Young Rochelle “Chelle” McShannon, uprooted from America and transplanted in her father’s homeland, is in bereavement, not only for her dead mother, but also for the loss of a love that she’d believed was real and true and for her twin brother, Trey, who chose to stay in America.

In the small community of Yorkshire Dale, she runs afoul of the mores of the villagers. Befriending a girl who is an unwed mother is bad enough, but spending two nights helping the precious baby girl Leah get accustomed to a new home with just the baby’s widowed father and a housekeeper in residence is an absolute non-no. Moreover, she danced with said widowed father, Martin Rianne at the community dance; AND he did not dance with anyone else.

Martine Rianne, a successful farmer, still mourns the loss of his wife when baby Leah was born. He had farmed the baby out to live with a wet nurse and never went to see the child.

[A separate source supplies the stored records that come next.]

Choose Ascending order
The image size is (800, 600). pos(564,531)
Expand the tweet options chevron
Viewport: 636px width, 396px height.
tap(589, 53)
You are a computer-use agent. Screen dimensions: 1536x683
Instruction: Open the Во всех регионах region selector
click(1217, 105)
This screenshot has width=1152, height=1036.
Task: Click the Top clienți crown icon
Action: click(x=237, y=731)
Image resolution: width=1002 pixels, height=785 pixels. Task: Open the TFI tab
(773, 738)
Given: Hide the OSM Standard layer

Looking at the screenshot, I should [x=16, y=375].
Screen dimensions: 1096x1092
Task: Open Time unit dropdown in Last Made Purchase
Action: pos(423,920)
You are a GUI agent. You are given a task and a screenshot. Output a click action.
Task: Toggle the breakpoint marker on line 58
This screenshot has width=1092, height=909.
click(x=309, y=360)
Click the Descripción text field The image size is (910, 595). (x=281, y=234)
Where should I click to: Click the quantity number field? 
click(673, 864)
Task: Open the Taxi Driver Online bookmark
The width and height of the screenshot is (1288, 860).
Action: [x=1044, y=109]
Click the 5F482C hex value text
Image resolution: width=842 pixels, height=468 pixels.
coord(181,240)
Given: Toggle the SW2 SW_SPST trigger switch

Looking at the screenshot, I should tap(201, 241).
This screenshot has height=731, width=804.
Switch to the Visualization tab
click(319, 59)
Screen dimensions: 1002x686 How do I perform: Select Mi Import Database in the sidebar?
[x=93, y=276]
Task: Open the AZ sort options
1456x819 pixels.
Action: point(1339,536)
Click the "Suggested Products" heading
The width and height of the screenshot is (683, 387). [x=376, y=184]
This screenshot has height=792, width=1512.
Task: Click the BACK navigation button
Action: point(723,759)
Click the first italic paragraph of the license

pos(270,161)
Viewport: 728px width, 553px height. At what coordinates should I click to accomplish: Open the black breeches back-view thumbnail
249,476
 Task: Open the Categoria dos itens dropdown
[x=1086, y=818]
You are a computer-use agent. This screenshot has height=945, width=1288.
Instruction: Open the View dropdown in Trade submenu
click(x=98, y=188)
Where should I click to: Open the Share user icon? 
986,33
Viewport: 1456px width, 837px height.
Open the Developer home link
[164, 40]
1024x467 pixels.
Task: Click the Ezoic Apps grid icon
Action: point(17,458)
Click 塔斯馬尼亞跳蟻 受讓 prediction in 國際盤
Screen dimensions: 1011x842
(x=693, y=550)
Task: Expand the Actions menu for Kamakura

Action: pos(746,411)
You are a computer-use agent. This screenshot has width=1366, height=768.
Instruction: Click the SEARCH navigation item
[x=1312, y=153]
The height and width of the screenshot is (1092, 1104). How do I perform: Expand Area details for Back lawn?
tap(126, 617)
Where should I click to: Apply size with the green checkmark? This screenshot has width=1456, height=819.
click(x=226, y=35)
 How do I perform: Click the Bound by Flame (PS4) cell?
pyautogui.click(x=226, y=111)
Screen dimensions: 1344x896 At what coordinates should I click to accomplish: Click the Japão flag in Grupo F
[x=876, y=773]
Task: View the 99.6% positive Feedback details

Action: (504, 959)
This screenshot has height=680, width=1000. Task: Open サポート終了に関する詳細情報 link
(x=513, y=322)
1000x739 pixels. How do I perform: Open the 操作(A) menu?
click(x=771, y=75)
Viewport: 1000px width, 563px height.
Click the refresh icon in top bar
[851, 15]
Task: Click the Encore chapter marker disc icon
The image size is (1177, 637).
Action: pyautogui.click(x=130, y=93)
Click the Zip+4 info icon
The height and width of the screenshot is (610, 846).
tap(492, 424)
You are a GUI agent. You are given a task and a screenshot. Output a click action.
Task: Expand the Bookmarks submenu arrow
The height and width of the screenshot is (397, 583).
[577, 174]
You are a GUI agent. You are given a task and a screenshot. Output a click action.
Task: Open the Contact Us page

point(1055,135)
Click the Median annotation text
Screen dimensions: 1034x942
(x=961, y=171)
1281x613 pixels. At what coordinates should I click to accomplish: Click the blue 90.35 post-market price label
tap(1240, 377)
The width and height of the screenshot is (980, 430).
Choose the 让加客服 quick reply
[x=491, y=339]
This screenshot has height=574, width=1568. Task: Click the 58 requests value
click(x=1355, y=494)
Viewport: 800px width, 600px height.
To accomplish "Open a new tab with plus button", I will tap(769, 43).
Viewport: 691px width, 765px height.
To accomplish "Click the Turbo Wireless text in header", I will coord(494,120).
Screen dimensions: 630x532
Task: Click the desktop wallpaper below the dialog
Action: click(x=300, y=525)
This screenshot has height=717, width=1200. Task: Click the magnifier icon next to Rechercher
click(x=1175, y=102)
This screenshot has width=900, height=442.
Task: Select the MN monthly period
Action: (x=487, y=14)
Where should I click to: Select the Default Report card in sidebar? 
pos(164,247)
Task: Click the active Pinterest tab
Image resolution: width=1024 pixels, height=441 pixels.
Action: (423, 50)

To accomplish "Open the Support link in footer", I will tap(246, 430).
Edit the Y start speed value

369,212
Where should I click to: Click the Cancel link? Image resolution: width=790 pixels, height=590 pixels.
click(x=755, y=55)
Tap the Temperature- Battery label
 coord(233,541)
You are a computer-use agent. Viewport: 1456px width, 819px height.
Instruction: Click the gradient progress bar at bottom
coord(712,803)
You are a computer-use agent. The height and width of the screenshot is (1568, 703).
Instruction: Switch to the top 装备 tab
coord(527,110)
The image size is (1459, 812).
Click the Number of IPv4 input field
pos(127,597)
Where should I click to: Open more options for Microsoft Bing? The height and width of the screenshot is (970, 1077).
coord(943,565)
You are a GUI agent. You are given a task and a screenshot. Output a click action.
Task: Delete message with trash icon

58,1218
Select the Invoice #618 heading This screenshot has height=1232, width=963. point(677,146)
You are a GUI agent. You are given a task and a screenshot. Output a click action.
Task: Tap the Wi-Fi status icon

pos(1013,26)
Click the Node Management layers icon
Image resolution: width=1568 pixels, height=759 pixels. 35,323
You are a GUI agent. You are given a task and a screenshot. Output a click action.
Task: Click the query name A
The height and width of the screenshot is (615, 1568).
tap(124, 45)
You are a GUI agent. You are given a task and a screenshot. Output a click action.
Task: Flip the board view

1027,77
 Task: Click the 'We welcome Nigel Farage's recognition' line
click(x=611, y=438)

His dead wife’s parents become the bane of his life—antagonists this reader REALLY didn’t like.

Jennie Marsland wove together a short, but heart-touching love story that keeps one turning pages. She shows the reader the plight of the mill workers in the community, the moral corruptness of the ‘straight-laced” people who look down on Chelle, the story of her brother Trey, along with the happy, productive life of her father’s brother’s family. Chelle’s being involved in all these things transforms her.

A good evening’s entertainment!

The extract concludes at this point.